**Excerpts from a dataset**
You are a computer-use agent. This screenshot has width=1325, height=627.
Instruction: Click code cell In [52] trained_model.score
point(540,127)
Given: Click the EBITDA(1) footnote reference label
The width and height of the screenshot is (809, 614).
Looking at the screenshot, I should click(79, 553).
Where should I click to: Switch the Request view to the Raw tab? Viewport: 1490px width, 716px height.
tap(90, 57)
...
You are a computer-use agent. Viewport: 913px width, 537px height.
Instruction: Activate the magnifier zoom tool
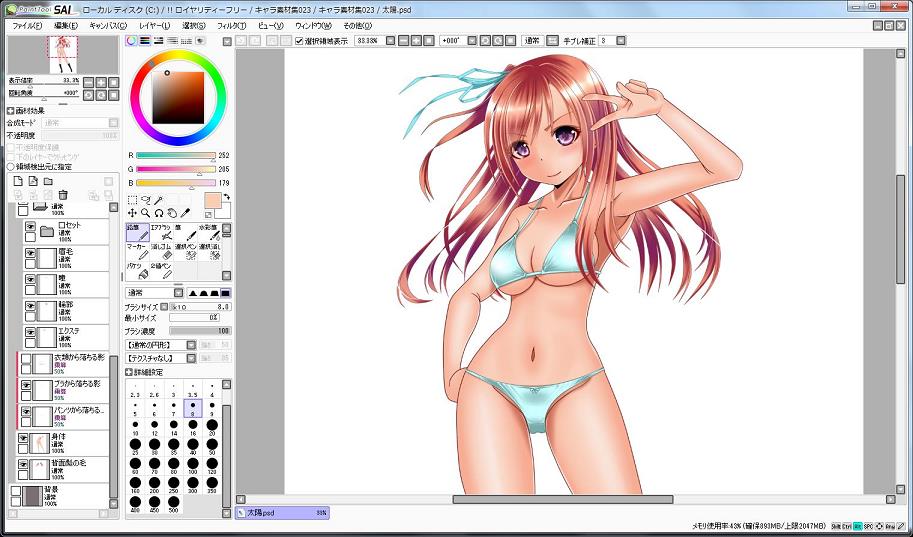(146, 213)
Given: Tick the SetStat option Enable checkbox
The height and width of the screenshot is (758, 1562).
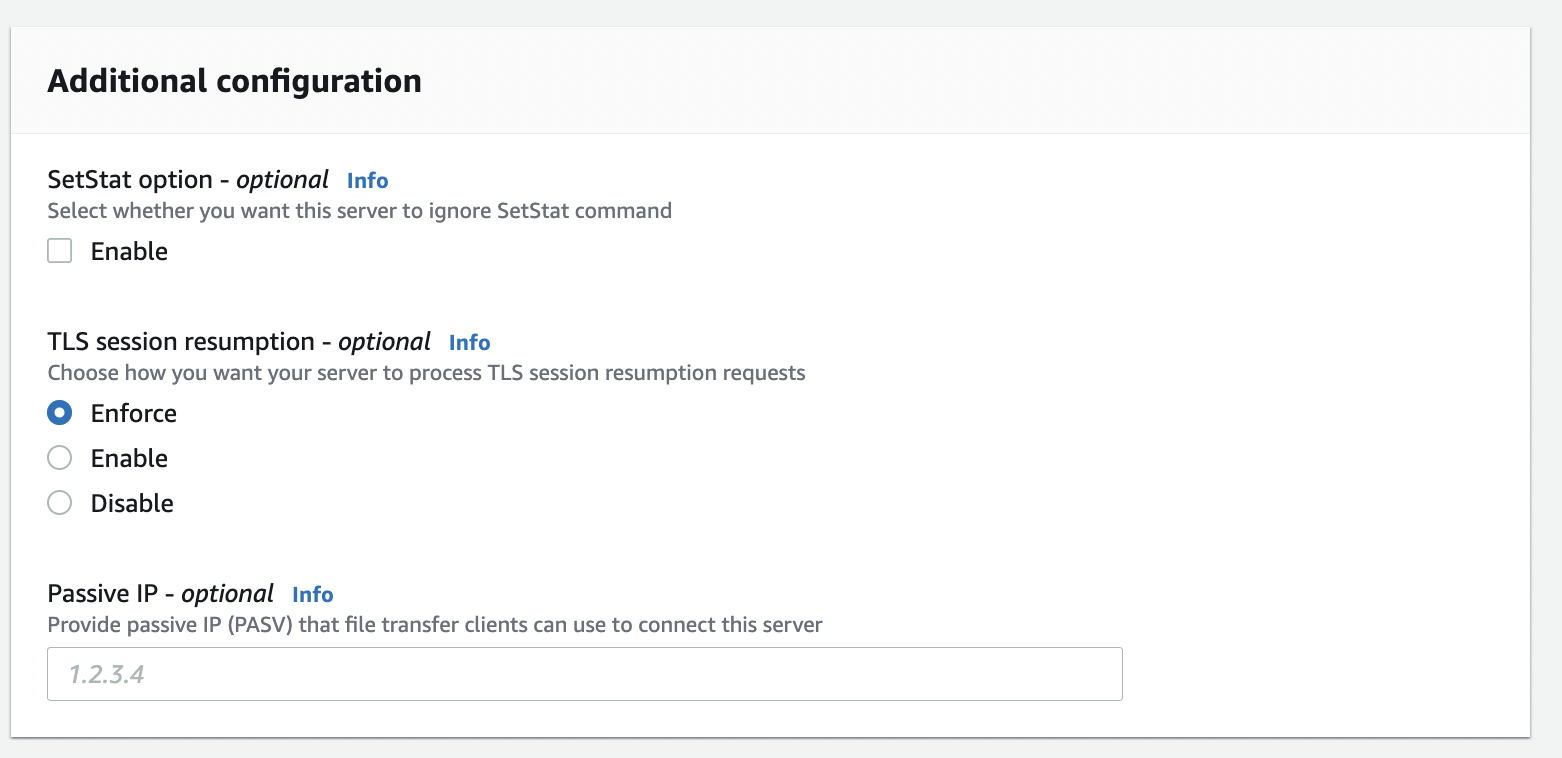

**TASK BRIEF**
Reproduce the entries exactly, from the line with "You are a computer-use agent. Viewport: 913px" to the line with "The height and", both lines included, keeping no pictures.

**EXERCISE SOLUTION**
You are a computer-use agent. Viewport: 913px width, 537px height.
Instruction: Activate the magnifier zoom tool
(146, 213)
Given: Tick the SetStat option Enable checkbox
The height and width of the screenshot is (758, 1562).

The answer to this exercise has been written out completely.